Tom Stringham: Canadian conservatives should embrace urban design

When it comes to ideological wars of words, conservatives often find themselves on the defense. Constantly shoring up the status quo, we fall into a pattern of only reacting to change, neglecting to anticipate and shape it. If we intend to win our battles, we should press our advantage when an opportunity for forward-thinking conservative activism presents itself. Here’s one policy drum for conservatives to beat, at least at the local level: urban design.

The bright minds at The American Conservative magazine have given space to a new conversation about urban design by way of a year-long feature called “New Urbs”. The idea is that America’s cities, and especially its sprawling suburbs, have become lifeless, ugly and isolating. Cultural redemption for a community comes, according to the philosophy of New Urbanism, through a renewal of its physical architecture.

New Urban communities feature businesses and shops in the midst of houses, abundant parks and wide sidewalks, so as to encourage residents to come into contact with each other frequently and develop a sense of community absent in many suburbs. Buildings themselves are designed in a neo-traditional, non-utilitarian style, where cupolas, weather vanes, gables and arched windows are not out of place.

The concept of neo-traditional urban planning is a few decades old, but the practice has not caught on except in isolated patches across North America. In Canada, there are no more than a handful of such neighbourhoods. Where New Urban design has been implemented, it has been local developers that have led out, and often they have faced challenges from municipal governments. In McKenzie Towne, a New Urbanism-inspired neighbourhood in Calgary, developers have been forced to leave apartments above stores empty, because of zoning laws that require commercial and residential properties to be physically separated.

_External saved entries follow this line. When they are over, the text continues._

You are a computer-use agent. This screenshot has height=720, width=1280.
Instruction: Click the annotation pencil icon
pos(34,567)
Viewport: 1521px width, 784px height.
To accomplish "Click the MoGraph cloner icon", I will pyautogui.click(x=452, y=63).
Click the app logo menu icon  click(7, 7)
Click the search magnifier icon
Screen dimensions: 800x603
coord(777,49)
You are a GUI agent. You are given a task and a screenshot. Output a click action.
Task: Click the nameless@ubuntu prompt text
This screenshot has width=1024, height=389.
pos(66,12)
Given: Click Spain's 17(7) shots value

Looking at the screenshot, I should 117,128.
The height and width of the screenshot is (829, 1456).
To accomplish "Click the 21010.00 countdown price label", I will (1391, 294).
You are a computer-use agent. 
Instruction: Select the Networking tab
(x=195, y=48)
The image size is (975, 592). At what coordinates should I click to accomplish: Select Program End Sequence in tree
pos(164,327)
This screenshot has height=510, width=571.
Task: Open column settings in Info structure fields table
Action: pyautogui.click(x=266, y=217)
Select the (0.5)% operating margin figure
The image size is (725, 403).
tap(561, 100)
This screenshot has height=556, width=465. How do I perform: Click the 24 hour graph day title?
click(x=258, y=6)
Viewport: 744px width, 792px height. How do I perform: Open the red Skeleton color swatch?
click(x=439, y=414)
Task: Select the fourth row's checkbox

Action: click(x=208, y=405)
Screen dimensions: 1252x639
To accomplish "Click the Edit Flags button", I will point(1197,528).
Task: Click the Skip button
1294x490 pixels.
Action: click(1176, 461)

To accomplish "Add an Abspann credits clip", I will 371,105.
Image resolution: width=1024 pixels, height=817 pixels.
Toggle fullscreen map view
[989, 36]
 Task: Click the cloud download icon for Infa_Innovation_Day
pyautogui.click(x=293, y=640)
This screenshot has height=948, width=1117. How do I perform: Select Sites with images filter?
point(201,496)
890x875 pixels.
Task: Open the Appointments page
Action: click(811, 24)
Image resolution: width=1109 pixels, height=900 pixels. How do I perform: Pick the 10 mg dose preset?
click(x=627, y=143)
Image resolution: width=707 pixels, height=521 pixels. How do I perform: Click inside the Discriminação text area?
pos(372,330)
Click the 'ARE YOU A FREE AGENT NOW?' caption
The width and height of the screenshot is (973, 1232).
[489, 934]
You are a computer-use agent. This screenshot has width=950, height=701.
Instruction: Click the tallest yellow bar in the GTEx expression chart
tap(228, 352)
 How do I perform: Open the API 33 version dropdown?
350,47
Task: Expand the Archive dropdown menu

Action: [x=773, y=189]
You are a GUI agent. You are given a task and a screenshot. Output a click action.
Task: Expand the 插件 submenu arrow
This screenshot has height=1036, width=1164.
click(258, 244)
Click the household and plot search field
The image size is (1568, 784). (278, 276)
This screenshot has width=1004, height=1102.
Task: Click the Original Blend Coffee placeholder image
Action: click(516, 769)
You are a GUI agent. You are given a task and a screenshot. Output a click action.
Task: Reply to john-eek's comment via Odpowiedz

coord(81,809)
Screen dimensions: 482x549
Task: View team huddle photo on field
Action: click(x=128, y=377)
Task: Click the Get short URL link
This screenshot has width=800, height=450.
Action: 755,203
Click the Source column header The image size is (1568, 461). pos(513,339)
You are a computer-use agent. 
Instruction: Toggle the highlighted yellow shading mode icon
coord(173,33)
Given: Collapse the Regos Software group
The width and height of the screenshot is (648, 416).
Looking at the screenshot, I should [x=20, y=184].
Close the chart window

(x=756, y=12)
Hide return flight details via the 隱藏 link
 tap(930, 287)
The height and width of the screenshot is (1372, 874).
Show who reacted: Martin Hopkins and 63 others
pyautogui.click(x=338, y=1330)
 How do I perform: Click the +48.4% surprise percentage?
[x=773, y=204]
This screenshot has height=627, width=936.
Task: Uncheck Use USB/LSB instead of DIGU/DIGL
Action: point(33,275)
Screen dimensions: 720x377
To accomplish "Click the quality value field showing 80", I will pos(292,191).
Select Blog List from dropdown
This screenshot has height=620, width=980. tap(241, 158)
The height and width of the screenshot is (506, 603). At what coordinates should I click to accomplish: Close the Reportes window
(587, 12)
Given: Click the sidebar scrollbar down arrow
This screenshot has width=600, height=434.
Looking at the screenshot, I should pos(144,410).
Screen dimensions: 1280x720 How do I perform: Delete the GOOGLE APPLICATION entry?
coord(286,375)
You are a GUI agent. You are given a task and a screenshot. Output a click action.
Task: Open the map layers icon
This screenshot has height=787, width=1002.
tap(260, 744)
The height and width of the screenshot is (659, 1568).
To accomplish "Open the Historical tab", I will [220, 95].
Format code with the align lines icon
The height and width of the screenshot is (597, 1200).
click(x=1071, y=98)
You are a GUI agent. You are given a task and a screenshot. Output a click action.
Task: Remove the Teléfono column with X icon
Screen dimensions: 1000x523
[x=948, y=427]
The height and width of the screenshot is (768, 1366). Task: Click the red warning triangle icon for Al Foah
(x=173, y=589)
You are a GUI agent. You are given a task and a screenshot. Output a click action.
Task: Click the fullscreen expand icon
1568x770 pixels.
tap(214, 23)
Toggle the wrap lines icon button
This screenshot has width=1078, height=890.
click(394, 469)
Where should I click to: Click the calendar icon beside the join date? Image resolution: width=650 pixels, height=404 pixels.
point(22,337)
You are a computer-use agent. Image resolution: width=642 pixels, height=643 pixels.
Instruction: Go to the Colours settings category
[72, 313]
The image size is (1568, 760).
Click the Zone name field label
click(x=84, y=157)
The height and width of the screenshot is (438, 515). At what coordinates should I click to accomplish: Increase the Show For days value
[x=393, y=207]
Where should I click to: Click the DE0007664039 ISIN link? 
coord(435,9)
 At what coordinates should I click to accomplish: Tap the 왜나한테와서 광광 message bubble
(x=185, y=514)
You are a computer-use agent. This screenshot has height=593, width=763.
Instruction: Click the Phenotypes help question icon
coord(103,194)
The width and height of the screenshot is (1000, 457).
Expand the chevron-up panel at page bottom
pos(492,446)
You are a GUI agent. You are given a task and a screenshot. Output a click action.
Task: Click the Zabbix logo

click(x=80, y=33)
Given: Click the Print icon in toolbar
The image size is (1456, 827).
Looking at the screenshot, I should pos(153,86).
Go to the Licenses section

Advocacy for sophisticated, family-oriented urban design at the municipal level is something conservatives will be able to do best, because we believe that economic and cultural activity is best organized at the family and community level. In our heavily suburbanized nation, it’s critical that conservatives do not simply defend their vision of the world in workplaces and college classrooms, but that they also construct it in their own families and neighbourhoods.